* **Document segment**
◆ ◆ ◆ ◆ ◆ ◆ ◆

Even for simple hypothesis classes, such linear thresholds in one dimension any online prediction strategy for the simplest setting of threshold classifiers must incur error \Omega (n) for some realizable sequence.2 This precludes the possibility of obtaining good PAC guarantees using worst-case guarantees of online learning algorithms. In the next section, we discuss how this limitation can be overcome in the PAC setting, by exploiting the exchangeability of the input sequences, allowing us to take advantage of beyond worst-case nature of our sequences.

Online-to-batch: PAC Error Bound

Given the worst-case error guarantees of an online learning algorithm, it is natural to conclude that the online-to-batch framework cannot yield non-trivial conclusions for the PAC setting. However, a more careful analysis of the argument from the previous section shows we only require an online learning algorithm that performs well on sequences generated i.i.d. from a distribution. One might think that one immediately needs to worry about “average-case” instances that come from a distribution and this would potentially lead to a PAC guarantee. But it turns out in most cases, the choice of the instances x_1, \dots, x_n are less important than the order in which they are presented to the learner. But for the online-to-batch framework in the previous section, the fact that the error bound M works for any sequence (in any order) of examples is crucial. Another way of seeing this is to note that we had to bound

\sum_{i = 1}^n \mathbb{I}  \left\{Y_i \neq f^{i - 1} (X_i)\right\}

with high probability over the choice of X_i. If one tried to apply standard martingale type arguments to this, one would be required to bound

\mathbb{E}[\mathbb{I} \left\{Y_i \neq f^{i - 1} (X_i) \right\} | (X_1, Y_1),\dots, (X_{i-1} , Y_{i-1}) ]

in terms of the VC dimension. Note that in this argument, we would need to condition on (X_1,Y_1), \dots (X_{i-1} , Y_{i-1}) . This would nullify any simple hope that one might have to use the average case nature of the X_i.

◆ ◆ ◆ ◆ ◆ ◆ ◆

* **Supplied information**
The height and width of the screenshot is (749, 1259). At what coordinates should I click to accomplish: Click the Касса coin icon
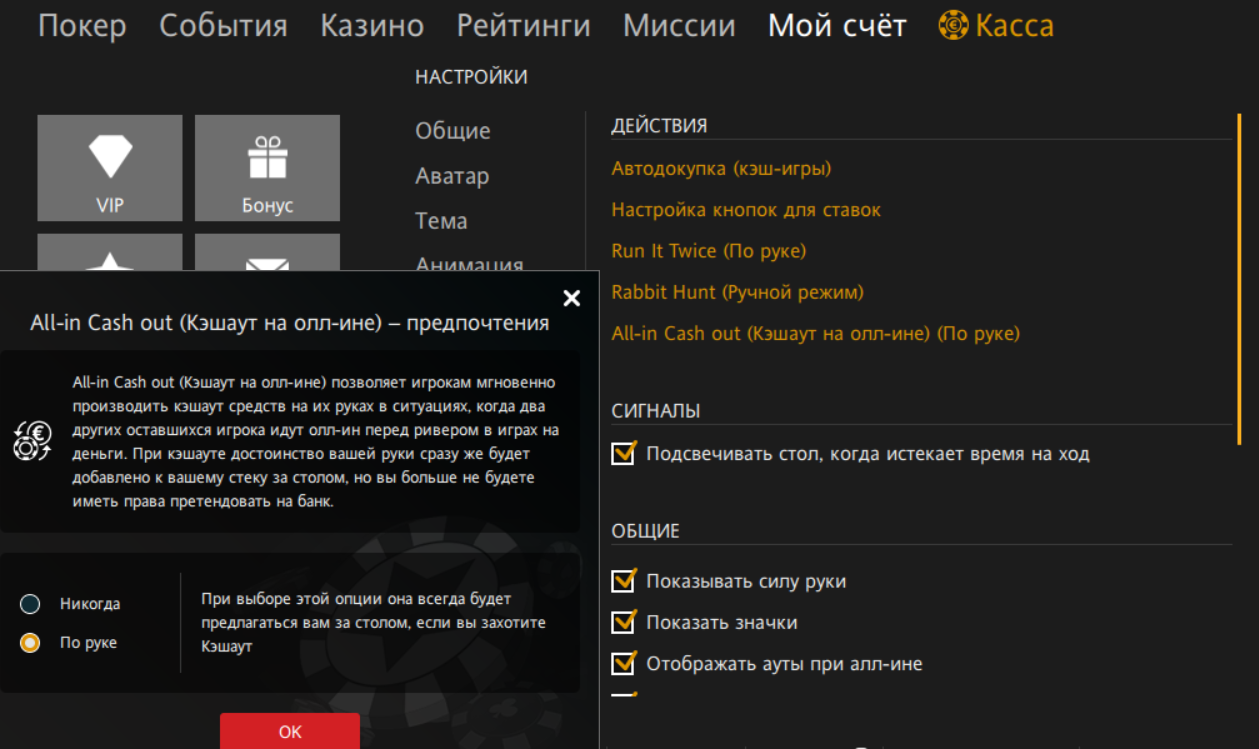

◆ ◆ ◆ ◆ ◆ ◆ ◆

* **Exercise A**
Answer these questions about the passage on online-to-batch PAC error bounds, using only what it states.
(i) What order of error must any online prediction strategy for threshold classifiers incur on some realizable sequence?
(ii) Which property of the input sequences does the passage say can be exploited to overcome this limitation in the PAC setting?
(iii) According to the passage, what matters more than the choice of the instances x_1, …, x_n?
* **Exercise B**
Write a continuation of the passage on online-to-batch PAC error bounds, starting right after its final sentence.

* **Written response A**
(i) Error of order Ω(n).
(ii) The exchangeability of the input sequences.
(iii) The order in which the instances are presented to the learner.

* **Written response B**
But, let us try to recall what type of guarantees we have already seen from transductive learning. Note that the one can interpret the OIG as an algorithm \mathcal{A} that gave a guarantee akin to

\frac{1}{i!} \sum_{ \pi } \mathbb{I} \left[ Y_{\pi(i)} \neq \mathcal{A} ( X_{ \pi(i) } ; \{ (X_{ \pi( k) } , Y_{\pi(k)} ) \}_{ \pi(k) \neq \pi(i) } ) \right] \leq \frac{d}{i}

The sum is over all permutations. But, this seems to be insufficient for what we need since naively to apply the martingale argument, we don’t get to average over the choice of test point again.

But, the above way of thinking of problem is still useful. The first high level point is that, in order to evaluate the loss and use the average case nature of the instances, ideally we would like to condition on as little as possible. This would allow for us preserve more randomness in order to use the average case nature of the problem. So, what should be condition on?

The first observation is a key aspect that mathematically characterizes why i.i.d. sequences are unlikely to behave like worst-case ones. This is the notion of exchangeability i.e. that i.i.d. sequences are equivalent to be presented in random order. Recall that a sequence of random variables (X_1, \dots, X_n) is exchangeable if for any permutation \pi, (X_{\pi (1)}, \dots, X_{\pi (n)}) has the same distribution as (X_1, \dots, X_n). Since each element of an i.i.d. sequence is independently drawn from \mathcal{D}, these sequences are also exchangeable. This hints at the fact that in order to evaluate quantities under an i.i.d sequence it might suffice to condition on the values \{(x_1, y_1), \dots, (x_n, y_n)\} in the sequence (X_1, Y_1), \dots, (X_n, Y_n) but not their order.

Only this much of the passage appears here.